[Text segment]
********************

Monday, June 18, 2007

The Accident That Almost Took My Life This Past Weekend

I was driving down Ygnacio Valley Rd. in Walnut Creek and I signaled right for a lane change. As I entered my lane, a silver vehicle tapped me on my rear right and obliterated my gas cover.

His momentum struck me again, this time with much greater force around my right front tire.

He spun out and hit a fire hydrant and I was trapped in my car in the middle of a busy Ygnacio Valley Rd.

The hydrant flew through the air and struck the roof of my car.

As this happened, water started pouring into my vehicle as I was trapped inside. Both my windows were down and water was coming at a rapid rate of pressure from where the hydrant was.

The pressure got stronger and stronger and All I could think about was that this was it for me. War didn't get me, but a car accident is.

Somehow, I freed myself threw open the door and ducked for cover. Five seconds later, the water pressure became so intense, I would have been crushed instantly.

As I struggled out, I went to the other driver and as any Marine would, gave him medical attention. I acted on instinct, a killer instinct that the Marine Corps sharpened.

The cops arrived and I ran to them to secure a perimeter around the accident site so no other drivers would fall victim.

I was so shocked and in a daze but I still did my job as a U.S. Marine. I assessed the situation then I reacted.

Walnut Creek PD escorted me home once the ordeal was done.

When we arrived at my place of residence, he said, "Wow, someone loves you up there. All that matters is that you are alive."

He's right.

Thank you God for giving me the courage and bravery to act in such a dire situation.

Life's too short. Enjoy every second of it......

- Dre


Tuesday, January 09, 2007

BURNED FROM MY HATE

This poem is dedicated to everyone that has done me wrong in my life. Vengeance will be mine. Everyone that crossed me will have their lives destroyed. I won't need to do a thing. What goes around comes around. I curse you all........

********************

[Record excerpts]
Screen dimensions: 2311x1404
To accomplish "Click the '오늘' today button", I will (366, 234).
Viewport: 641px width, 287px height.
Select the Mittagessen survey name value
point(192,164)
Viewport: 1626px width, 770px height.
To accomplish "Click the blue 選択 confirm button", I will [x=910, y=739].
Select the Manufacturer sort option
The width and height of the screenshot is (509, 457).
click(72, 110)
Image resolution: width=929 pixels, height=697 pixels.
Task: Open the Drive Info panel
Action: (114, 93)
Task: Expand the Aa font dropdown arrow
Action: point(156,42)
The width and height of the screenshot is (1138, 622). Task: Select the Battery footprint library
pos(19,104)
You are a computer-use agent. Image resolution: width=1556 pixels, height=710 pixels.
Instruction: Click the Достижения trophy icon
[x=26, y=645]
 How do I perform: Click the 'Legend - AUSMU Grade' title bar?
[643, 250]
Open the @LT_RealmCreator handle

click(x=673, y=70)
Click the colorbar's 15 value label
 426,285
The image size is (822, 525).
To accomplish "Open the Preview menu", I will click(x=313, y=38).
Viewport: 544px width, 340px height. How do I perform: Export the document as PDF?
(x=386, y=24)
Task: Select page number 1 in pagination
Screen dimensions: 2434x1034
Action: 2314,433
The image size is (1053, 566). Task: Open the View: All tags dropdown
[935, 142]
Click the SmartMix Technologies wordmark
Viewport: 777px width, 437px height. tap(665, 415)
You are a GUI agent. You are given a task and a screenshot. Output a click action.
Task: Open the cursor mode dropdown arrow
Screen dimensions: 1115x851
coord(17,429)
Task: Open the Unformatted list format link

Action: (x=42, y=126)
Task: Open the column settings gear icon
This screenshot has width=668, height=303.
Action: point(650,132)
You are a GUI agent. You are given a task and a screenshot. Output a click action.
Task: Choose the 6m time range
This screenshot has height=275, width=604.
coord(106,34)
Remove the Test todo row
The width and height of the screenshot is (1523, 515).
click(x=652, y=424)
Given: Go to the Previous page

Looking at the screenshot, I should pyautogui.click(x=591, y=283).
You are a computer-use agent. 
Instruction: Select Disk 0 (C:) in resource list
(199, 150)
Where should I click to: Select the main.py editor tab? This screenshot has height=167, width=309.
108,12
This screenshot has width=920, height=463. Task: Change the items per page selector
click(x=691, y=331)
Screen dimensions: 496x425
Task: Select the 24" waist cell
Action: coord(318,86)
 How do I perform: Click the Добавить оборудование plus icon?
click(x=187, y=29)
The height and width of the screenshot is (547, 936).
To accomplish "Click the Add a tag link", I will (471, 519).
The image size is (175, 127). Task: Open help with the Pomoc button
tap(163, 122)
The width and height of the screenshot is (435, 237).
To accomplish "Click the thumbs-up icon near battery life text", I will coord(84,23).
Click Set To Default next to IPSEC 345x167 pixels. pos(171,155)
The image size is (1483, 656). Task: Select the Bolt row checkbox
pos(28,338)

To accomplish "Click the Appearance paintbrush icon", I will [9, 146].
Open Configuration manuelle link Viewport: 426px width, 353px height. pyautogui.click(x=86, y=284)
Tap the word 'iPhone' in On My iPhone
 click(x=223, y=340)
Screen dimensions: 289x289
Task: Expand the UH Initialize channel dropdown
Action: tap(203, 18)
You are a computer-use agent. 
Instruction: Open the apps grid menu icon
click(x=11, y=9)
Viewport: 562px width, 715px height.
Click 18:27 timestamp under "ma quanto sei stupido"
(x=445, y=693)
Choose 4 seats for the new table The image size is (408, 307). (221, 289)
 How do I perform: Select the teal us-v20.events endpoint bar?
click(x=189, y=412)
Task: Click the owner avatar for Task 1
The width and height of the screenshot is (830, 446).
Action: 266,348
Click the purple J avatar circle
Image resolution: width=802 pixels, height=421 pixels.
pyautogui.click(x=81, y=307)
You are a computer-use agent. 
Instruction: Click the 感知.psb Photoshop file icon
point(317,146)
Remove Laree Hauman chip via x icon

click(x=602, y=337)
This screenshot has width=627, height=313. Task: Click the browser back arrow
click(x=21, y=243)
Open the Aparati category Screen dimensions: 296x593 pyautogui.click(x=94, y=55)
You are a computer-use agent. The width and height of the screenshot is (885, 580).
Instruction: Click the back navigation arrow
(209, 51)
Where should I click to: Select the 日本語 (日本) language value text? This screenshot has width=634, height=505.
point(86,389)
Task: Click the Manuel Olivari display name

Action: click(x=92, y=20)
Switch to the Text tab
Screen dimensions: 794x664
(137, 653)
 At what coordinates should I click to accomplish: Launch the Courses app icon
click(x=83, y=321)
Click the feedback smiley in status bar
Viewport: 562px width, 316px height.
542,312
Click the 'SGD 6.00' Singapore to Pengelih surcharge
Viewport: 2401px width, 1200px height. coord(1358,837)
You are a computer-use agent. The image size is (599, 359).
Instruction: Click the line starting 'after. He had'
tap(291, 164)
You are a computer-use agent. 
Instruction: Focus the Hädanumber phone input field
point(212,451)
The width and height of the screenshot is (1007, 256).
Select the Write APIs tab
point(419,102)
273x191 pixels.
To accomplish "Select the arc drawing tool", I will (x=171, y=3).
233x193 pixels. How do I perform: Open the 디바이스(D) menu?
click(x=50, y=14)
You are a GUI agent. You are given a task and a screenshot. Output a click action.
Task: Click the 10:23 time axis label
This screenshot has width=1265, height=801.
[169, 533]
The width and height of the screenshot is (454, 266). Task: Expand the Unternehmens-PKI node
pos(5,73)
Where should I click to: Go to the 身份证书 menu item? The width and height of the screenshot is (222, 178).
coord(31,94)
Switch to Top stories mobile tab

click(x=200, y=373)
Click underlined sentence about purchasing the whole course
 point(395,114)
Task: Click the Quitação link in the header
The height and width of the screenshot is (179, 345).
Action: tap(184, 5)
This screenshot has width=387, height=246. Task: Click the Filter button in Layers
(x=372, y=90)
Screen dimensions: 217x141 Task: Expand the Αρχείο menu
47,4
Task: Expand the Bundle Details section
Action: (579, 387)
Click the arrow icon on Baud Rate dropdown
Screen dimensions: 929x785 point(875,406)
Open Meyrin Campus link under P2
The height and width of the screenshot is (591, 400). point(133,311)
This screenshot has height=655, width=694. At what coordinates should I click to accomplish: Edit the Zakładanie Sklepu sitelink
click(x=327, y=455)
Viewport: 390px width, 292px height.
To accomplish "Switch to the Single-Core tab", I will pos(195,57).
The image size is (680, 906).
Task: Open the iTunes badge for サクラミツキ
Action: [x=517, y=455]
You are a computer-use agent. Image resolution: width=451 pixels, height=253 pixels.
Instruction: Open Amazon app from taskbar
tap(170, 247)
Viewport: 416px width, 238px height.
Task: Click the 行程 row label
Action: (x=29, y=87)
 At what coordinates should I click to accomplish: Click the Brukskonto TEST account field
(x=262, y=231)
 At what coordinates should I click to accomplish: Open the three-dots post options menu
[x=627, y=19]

********************

Pull out everything from "The Accident That" down to "my gas cover." in the blog text above, word for word.

[Finished exercise]
The Accident That Almost Took My Life This Past Weekend

I was driving down Ygnacio Valley Rd. in Walnut Creek and I signaled right for a lane change. As I entered my lane, a silver vehicle tapped me on my rear right and obliterated my gas cover.